What is Vernacular:
Vernacular originates from a linguistic concept:
A language or dialect used natively to a region or country;
It's of, relating to, or being a nonstandard language or dialect of a place, region, or country.
Language is always evolving.
Vernacular is evolving.
Vernacular is a very contemporary thing and is not as is commonly understood, a thing relegated to the past, to history, or to anthropological studies of the past.
This means that vernacular is a knowledge used locally through time, and gradually becomes a convention that only exists in a specific region. We often identify Vernacular as an architecture category by the building tradition using local materials and construction techniques that they use.
An apparent paradox exists here: Vernacular originates from local and evolves through daily usage. Once we put it into a style category as a conclusion to a specific regional form, the inherent meaning of vernacular as specific, non-standard, everyday, and constantly evolving disappears.
For this reason, in the discussion of vernacular, we shouldn't stand at a specific historical moment to retrace what vernacular is. The truth is that the Vernacular is an ongoing, open, and never-ending process. It carries traditional knowledge from the past, keeps dealing with the most mundane but essential needs, and coexists and evolves with the landscape, climate, and creatures in the site. When I stepped inside the paddy field, walked on the trail of the fishing pond, and joined the trading between fishermen and local restaurants, I found that life always lived vernacularly.
From Limitation to
Specification:
Prior to the urbanization of modern China, when Yakou was isolated from the outside, tools, structures, and buildings were built by local people with limited conditions. Local materials and local building techniques are being used for construction to meet the resources offered by the natural environment or prevent their vulnerability exposure to it.
In this historical period, the limitation created the diversity of vernacular.

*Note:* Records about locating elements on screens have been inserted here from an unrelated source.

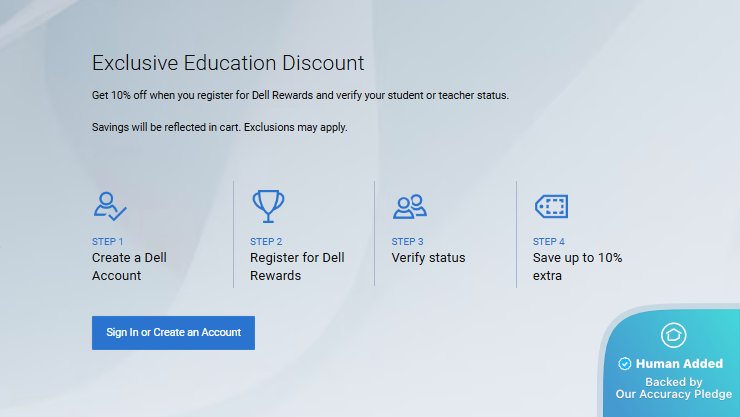Click the coupon tag savings icon
The height and width of the screenshot is (417, 740).
[551, 206]
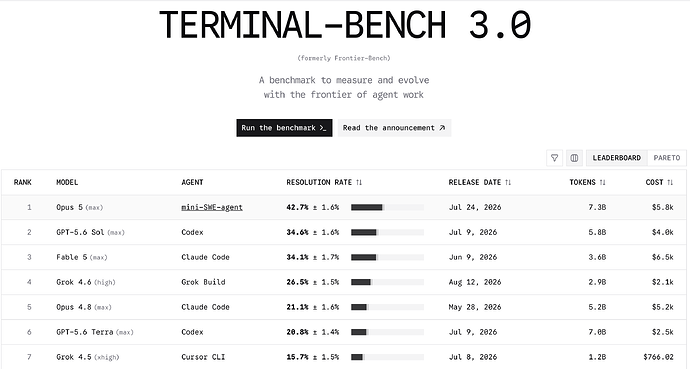Sort by Cost arrows icon
Viewport: 690px width, 369px height.
click(670, 182)
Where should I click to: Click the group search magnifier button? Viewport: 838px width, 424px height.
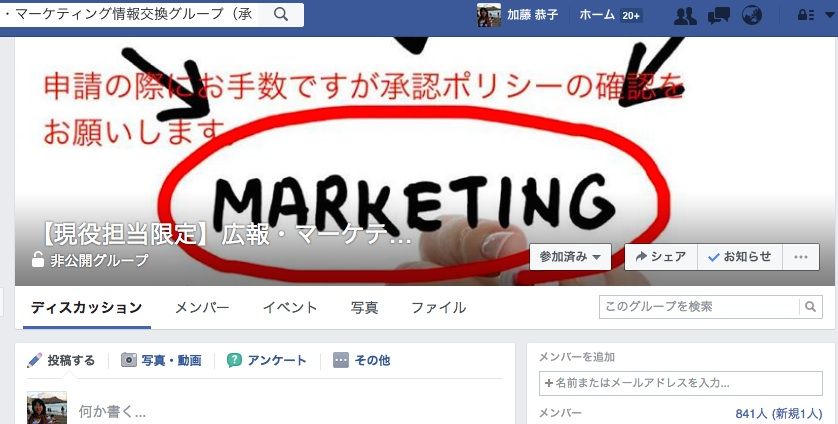[811, 307]
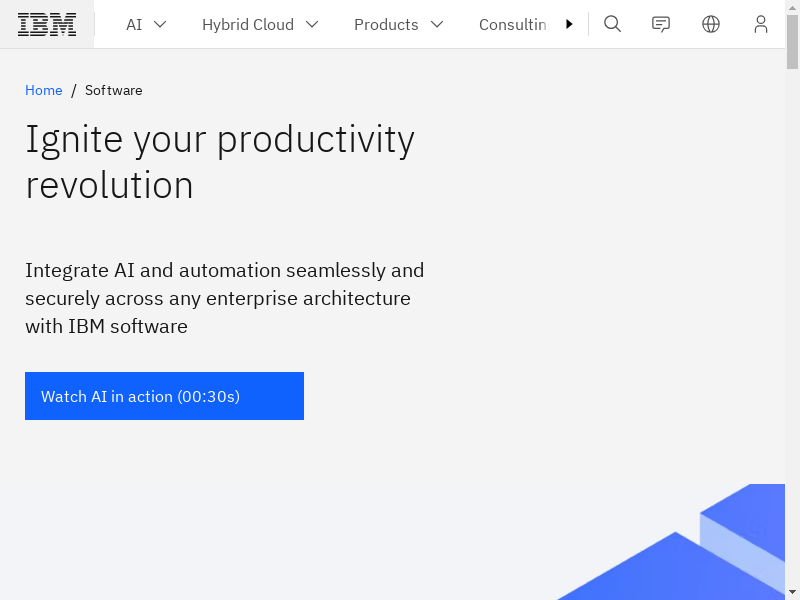The height and width of the screenshot is (600, 800).
Task: Go to the Home breadcrumb link
Action: [x=43, y=90]
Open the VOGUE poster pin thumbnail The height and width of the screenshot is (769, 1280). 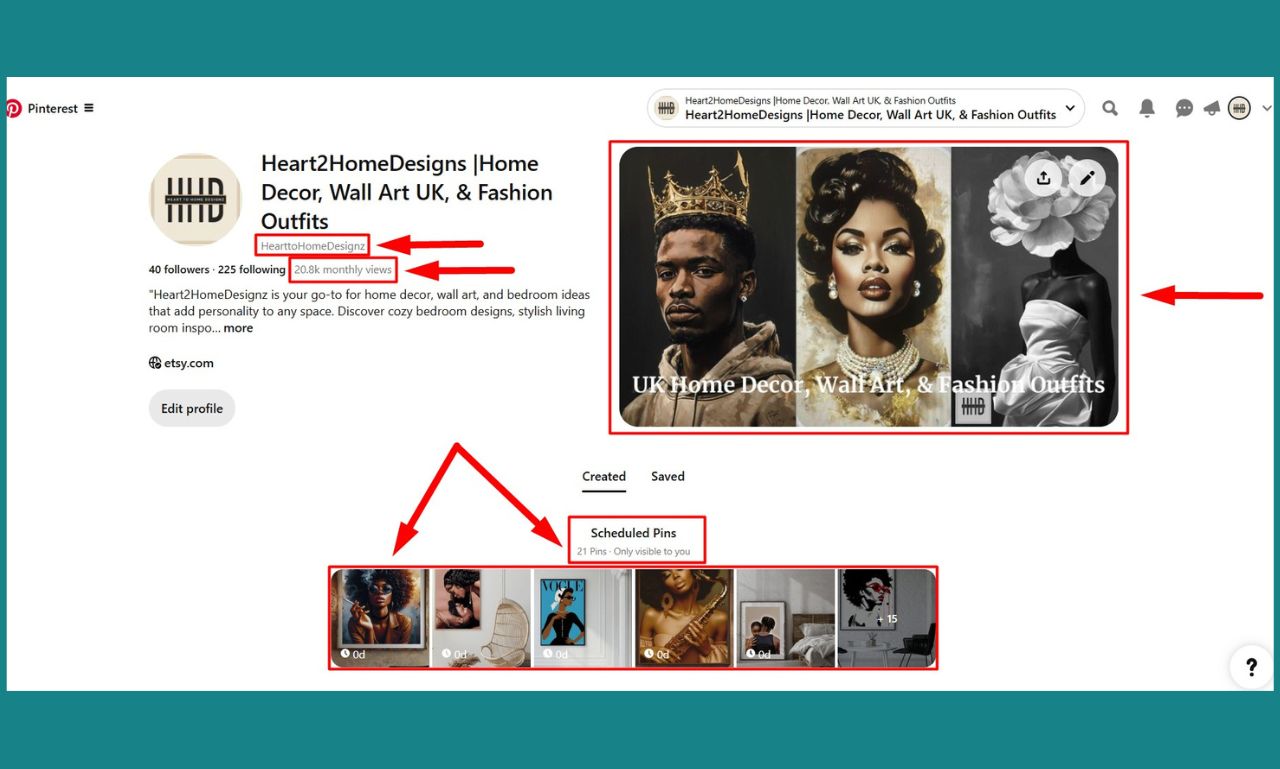[563, 612]
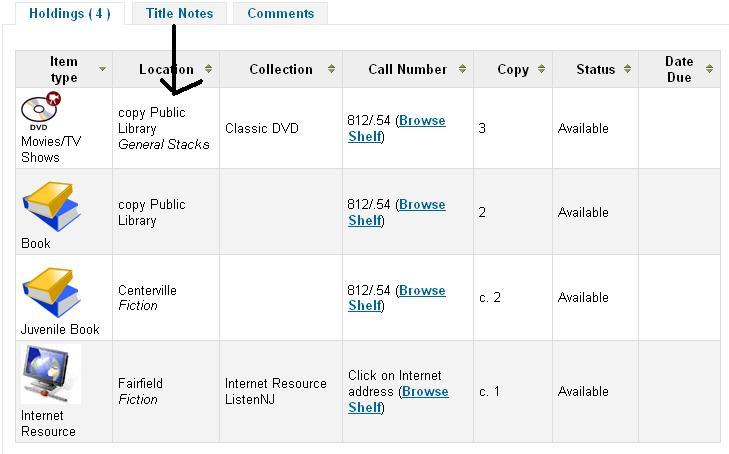Click the Call Number column header

407,69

For the contemporary vernacular scenario in Yakou, regions are no longer isolated from one another, knowledge, techniques, materials, and resources flow into the local, integrating, replacing, and becoming a part of the local, evolving with local and dealing with the life lives in it. Especially in China, the limitation of construction materials is not the case anymore, they are being produced locally, cheaper, more durable, and easier to assemble or replace. Instead, the old vernacular building becomes a privilege since it requires limited knowledge from “vernacular architecture specialists”.
Since vernacular is still evolving with this irreversible urbanization process, the diversity inherent in vernacular should shift from scarcity of resources to shaping the vernacular specifically.